Les particuliers employeurs au premier trimestre 2022

Stat'UR n°347

Au premier trimestre 2022, la masse salariale de l’emploi à domicile est stable (- 0,1 %), après avoir diminué de 0,9 % au trimestre précédent. La baisse du volume horaire (- 0,7 % après - 2,4 %) est presque intégralement compensée par la progression du taux de salaire horaire moyen (+ 0,6% après + 1,6 %). 

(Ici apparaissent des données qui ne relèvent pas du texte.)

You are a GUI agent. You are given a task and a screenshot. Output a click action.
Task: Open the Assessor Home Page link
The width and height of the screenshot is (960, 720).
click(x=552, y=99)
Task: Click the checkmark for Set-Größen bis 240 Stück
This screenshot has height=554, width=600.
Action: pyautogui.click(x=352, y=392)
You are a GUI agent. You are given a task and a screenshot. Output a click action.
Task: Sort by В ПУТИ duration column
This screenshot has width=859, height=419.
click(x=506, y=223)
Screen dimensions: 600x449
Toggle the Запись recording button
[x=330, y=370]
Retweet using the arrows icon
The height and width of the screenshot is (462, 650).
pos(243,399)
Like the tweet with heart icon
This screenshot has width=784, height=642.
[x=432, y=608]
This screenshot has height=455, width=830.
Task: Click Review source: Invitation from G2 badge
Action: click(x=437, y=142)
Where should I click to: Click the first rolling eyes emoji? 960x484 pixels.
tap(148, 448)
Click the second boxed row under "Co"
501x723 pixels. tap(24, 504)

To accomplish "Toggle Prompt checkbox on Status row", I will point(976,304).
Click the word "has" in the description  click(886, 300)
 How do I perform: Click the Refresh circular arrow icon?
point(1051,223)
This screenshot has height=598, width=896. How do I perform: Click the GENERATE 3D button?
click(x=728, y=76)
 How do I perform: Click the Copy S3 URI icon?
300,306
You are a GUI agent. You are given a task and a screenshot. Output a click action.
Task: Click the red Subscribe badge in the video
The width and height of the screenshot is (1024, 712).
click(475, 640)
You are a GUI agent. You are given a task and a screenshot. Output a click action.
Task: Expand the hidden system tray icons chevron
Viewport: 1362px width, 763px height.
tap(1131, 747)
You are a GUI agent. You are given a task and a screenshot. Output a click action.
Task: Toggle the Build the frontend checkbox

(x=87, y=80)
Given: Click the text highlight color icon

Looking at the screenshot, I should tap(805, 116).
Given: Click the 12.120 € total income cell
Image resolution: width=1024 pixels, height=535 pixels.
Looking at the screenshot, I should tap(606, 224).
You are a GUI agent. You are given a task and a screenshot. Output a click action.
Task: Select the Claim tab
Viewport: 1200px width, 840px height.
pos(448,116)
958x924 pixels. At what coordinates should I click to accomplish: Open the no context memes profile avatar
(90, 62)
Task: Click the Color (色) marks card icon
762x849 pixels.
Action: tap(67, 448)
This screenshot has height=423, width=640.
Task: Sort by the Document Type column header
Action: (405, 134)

Sur un an, la masse salariale nette de l’emploi à domicile reste en hausse (+ 1,6 % après + 2,9 %) malgré la diminution de 1,4 % du volume horaire. Par rapport au quatrième trimestre 2019, dernier point de référence avant la crise, la masse salariale de l’emploi à domicile progresse de 3,5 %, portée par la hausse de 5,8 % du taux de salaire horaire, le nombre d’heures déclarées baissant quant à lui de 2,2 %.

Sur le champ hors garde d’enfant, la masse salariale nette est stable (+ 0,1 % après - 0,7 %), tandis que le nombre d’heures diminue de 0,5 % (après - 2,4 %). Par rapport au dernier trimestre 2019, la masse salariale est en hausse de 4,8 %.

La masse salariale de la garde d’enfant à domicile reste en baisse sur le trimestre (- 2,1 % après - 1,7 %) et est inférieure de 5,8 % à son niveau d’avant-crise. 

La masse salariale nette déclarée par les employeurs d’assistantes maternelles reste stable (- 0,1 % après + 0,1 % aux deux précédents trimestres). Elle affiche une légère hausse de 0,4 % sur un an et une diminution de même ampleur par rapport au quatrième trimestre 2019.

Au total, la masse salariale versée par les particuliers employeurs stagne (- 0,1 % après - 0,5 %) sur le trimestre, portant à 1,1 % la progression sur un an et à 1,7 % la hausse par rapport au dernier trimestre 2019.

L’évolution de la masse salariale ne reflète pas tout à fait celle de la rémunération effective des salariés des particuliers employeurs. En effet, ces salariés ont pu bénéficier du dispositif d’activité partielle pour les heures non effectuées déployé durant la crise (cf. encadré 1). Essentiellement utilisé au premier semestre 2020 et ayant pris fin au 31 octobre 2021, ce dispositif n’a désormais que peu d’impact sur l’évolution de la masse salariale des particuliers employeurs : l’intégration du montant des indemnités d’activité partielle ne modifie pas le glissement trimestriel de la masse salariale (corrigée de ces indemnités) et porte le glissement annuel à + 1,0 % (contre + 1,1 % hors ces indemnités).